### WHAT YOU WILL DO
Transcribe the records in full, keeping every character as it is.

### DATA PROVIDED
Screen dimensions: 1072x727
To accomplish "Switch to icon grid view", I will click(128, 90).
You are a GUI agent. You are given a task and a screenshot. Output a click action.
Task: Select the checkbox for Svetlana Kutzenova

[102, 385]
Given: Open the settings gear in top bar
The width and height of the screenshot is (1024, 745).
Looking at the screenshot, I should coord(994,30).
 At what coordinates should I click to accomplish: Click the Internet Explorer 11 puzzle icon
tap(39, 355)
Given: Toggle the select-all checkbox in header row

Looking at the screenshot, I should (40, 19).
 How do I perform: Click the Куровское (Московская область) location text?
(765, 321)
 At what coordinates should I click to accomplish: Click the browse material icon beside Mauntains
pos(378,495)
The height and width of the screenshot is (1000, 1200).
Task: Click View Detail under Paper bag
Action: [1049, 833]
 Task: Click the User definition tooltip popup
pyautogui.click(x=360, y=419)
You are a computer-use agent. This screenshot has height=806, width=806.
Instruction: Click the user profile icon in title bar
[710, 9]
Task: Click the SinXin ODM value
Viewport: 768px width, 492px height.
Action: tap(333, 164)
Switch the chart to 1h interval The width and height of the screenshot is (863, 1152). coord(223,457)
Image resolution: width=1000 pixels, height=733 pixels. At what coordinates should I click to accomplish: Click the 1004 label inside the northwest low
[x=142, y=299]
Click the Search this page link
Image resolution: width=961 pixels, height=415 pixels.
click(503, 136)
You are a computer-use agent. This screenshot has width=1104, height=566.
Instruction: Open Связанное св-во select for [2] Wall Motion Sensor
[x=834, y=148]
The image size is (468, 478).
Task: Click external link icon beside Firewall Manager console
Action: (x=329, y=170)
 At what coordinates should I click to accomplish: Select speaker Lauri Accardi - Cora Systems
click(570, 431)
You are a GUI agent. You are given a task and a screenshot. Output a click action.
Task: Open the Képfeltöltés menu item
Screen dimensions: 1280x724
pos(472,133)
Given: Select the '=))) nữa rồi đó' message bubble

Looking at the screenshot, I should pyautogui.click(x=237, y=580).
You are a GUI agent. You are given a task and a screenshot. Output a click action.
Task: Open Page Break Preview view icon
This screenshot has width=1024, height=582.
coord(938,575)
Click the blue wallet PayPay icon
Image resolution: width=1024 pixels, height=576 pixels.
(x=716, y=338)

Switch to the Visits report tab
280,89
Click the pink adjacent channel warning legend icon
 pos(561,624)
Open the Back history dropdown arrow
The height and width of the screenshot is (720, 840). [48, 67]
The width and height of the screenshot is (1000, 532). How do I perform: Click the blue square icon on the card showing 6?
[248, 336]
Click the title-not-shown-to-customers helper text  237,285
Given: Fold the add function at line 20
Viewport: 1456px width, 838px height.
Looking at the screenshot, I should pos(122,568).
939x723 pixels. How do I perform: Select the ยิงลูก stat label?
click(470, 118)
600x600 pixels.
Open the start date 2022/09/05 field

### YOUR SOLUTION
Screen dimensions: 1072x727
To accomplish "Switch to icon grid view", I will click(128, 90).
You are a GUI agent. You are given a task and a screenshot. Output a click action.
Task: Select the checkbox for Svetlana Kutzenova

[102, 385]
Given: Open the settings gear in top bar
The width and height of the screenshot is (1024, 745).
Looking at the screenshot, I should coord(994,30).
 At what coordinates should I click to accomplish: Click the Internet Explorer 11 puzzle icon
tap(39, 355)
Given: Toggle the select-all checkbox in header row

Looking at the screenshot, I should (40, 19).
 How do I perform: Click the Куровское (Московская область) location text?
(765, 321)
 At what coordinates should I click to accomplish: Click the browse material icon beside Mauntains
pos(378,495)
The height and width of the screenshot is (1000, 1200).
Task: Click View Detail under Paper bag
Action: [1049, 833]
 Task: Click the User definition tooltip popup
pyautogui.click(x=360, y=419)
You are a computer-use agent. This screenshot has height=806, width=806.
Instruction: Click the user profile icon in title bar
[710, 9]
Task: Click the SinXin ODM value
Viewport: 768px width, 492px height.
Action: tap(333, 164)
Switch the chart to 1h interval The width and height of the screenshot is (863, 1152). coord(223,457)
Image resolution: width=1000 pixels, height=733 pixels. At what coordinates should I click to accomplish: Click the 1004 label inside the northwest low
[x=142, y=299]
Click the Search this page link
Image resolution: width=961 pixels, height=415 pixels.
click(503, 136)
You are a computer-use agent. This screenshot has width=1104, height=566.
Instruction: Open Связанное св-во select for [2] Wall Motion Sensor
[x=834, y=148]
The image size is (468, 478).
Task: Click external link icon beside Firewall Manager console
Action: (x=329, y=170)
 At what coordinates should I click to accomplish: Select speaker Lauri Accardi - Cora Systems
click(570, 431)
You are a GUI agent. You are given a task and a screenshot. Output a click action.
Task: Open the Képfeltöltés menu item
Screen dimensions: 1280x724
pos(472,133)
Given: Select the '=))) nữa rồi đó' message bubble

Looking at the screenshot, I should pyautogui.click(x=237, y=580).
You are a GUI agent. You are given a task and a screenshot. Output a click action.
Task: Open Page Break Preview view icon
This screenshot has width=1024, height=582.
coord(938,575)
Click the blue wallet PayPay icon
Image resolution: width=1024 pixels, height=576 pixels.
(x=716, y=338)

Switch to the Visits report tab
280,89
Click the pink adjacent channel warning legend icon
 pos(561,624)
Open the Back history dropdown arrow
The height and width of the screenshot is (720, 840). [48, 67]
The width and height of the screenshot is (1000, 532). How do I perform: Click the blue square icon on the card showing 6?
[248, 336]
Click the title-not-shown-to-customers helper text  237,285
Given: Fold the add function at line 20
Viewport: 1456px width, 838px height.
Looking at the screenshot, I should pos(122,568).
939x723 pixels. How do I perform: Select the ยิงลูก stat label?
click(470, 118)
600x600 pixels.
Open the start date 2022/09/05 field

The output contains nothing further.